> _Your task_
Each line from the beginning of the data below through the line containing "The image size is (789, 592)." should be repeated exactly, please.
>>>
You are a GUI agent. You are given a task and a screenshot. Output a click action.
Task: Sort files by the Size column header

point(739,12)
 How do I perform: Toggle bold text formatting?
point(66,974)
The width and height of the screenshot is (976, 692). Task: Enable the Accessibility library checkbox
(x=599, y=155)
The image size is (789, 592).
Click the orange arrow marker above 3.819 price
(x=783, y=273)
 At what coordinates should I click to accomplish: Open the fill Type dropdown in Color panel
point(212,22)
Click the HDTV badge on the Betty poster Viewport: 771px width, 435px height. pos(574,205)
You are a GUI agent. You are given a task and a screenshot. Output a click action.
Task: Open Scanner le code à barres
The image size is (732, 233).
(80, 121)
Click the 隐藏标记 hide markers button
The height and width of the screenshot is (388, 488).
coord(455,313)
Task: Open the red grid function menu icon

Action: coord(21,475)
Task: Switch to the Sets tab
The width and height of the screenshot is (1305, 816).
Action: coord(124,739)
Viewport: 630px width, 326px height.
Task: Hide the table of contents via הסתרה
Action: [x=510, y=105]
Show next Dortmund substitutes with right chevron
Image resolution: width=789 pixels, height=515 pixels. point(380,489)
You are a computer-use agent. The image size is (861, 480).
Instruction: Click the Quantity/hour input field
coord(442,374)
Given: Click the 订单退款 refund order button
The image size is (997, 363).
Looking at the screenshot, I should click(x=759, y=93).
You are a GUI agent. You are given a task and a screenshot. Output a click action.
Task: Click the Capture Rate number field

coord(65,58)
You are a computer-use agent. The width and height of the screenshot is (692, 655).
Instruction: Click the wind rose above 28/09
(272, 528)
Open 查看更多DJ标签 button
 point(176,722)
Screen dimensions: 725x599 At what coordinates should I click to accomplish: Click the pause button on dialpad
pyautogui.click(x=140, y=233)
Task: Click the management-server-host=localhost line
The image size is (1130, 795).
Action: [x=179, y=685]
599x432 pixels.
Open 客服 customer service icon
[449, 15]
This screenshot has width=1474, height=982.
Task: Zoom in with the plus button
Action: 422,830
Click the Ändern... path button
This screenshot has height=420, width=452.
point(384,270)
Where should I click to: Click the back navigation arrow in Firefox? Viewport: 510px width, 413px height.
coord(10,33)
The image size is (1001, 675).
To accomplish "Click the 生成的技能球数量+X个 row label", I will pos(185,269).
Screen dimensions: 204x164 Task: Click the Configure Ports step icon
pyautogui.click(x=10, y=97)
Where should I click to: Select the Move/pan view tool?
<<<
> _Solution to this task_
You are a GUI agent. You are given a task and a screenshot. Output a click action.
Task: Sort files by the Size column header

point(739,12)
 How do I perform: Toggle bold text formatting?
point(66,974)
The width and height of the screenshot is (976, 692). Task: Enable the Accessibility library checkbox
(x=599, y=155)
The image size is (789, 592).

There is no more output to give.